The analysis of the English philosophers, broadly speaking, was not pragmatic, but genetic; they asked of a conception whence it came; Mr. James asks whither it goes. … Both are empirical; but they appeal to past experience, he to ‘future practical experience.’1

So Miller distinguishes two kinds of empiricist, reductionist accounts of meaning: The traditional account identifies the meaning of an idea in terms of the experiences compiled to construct it, whereas the latter identifies the meaning of an idea in terms of the experiences it predicts. Following Miller, call the former approach genetic and the latter pragmatic.

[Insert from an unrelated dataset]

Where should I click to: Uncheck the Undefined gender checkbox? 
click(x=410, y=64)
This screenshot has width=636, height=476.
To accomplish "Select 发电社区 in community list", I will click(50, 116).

In the 20th-century, reductionist theories of meaning were eclipsed by causal theories of reference. We can apply this distinction to them, too.

Let’s take the usual cartoon Kripke version as our specimen causal theory.2  Our use of the word “water” refers to H2O because of the conditions under which the term was introduced.3 The cartoonish version is that someone in the past held aloft water in their cupped hands and said, “Lo, we shall call this ‘water’.” That baptism connected the word “water” to that kind of stuff, and that kind of stuff turns out to be H2O. So the word referred to H2O because of the circumstances under which the term was introduced. Actual etymology is always more complicated, but (according to the account) has roughly the same structure as the cartoon story. Our terms refer because we are in a tradition of use that goes back to the terms’ origins, such that the origins connect the terms with specific natural kinds. This is obviously genetic.

Richard Boyd allies himself with causal theories of reference, but his account is importantly different. The causal structure that matters isn’t how a term was introduced. Instead

a term refers to a kind just in case there exist causal mechanisms whose tendency is to bring it about, over time, that what is predicated of the term will be approximately true of the kind.4

Here the idea is that the community makes terms refer because they are on a trajectory to make the terms fit the world. Our ancestors could use the term “water” to refer to water because their linguistic community  had a set of practices which made “water” talk match the water stuff. Their linguistic community was also an epistemic community with first proto-scientific and then scientific methods. Our language, in turn, refers because of the future epistemic progress of the our community. This is pragmatic, in Miller’s sense.

So we can make the genetic/pragmatic distinction among causal theories of reference, just as we could for empiricist theories of meaning. The lingering question is whether it’s useful to call forward-looking accounts “pragmatic”. The word carries a lot of other connotations.5


  1. “Professor James on Philosophical Method”,The Philosophical Review, Vol. 8, No. 2 (Mar., 1899)
  2. This is often called the Kripke-Putnam Theory of Reference, but Putnam’s account is different. I won’t dig into it here, but Putnam’s considered opinion incorporates both backward and forward looking factors.
  3. Identifying water as H2O is deeply problematic, but I’m being loose here.
  4. Here paraphrasing just slightly from Boyd’s “Realism, Approximate Truth, and Philosophical Method”, originally published in Minnesota Studies vol 14 and reprinted in Papineau’s Oxford Readings in the Philosophy of Science.
  5. Putnam is an avowed pragmatist, and Boyd is in lots of ways very Putnamian. But I suspect some people who adopt such outlooks are more motivated by the Hegelian and Marxist traditions than by the pragmatist tradition so-called.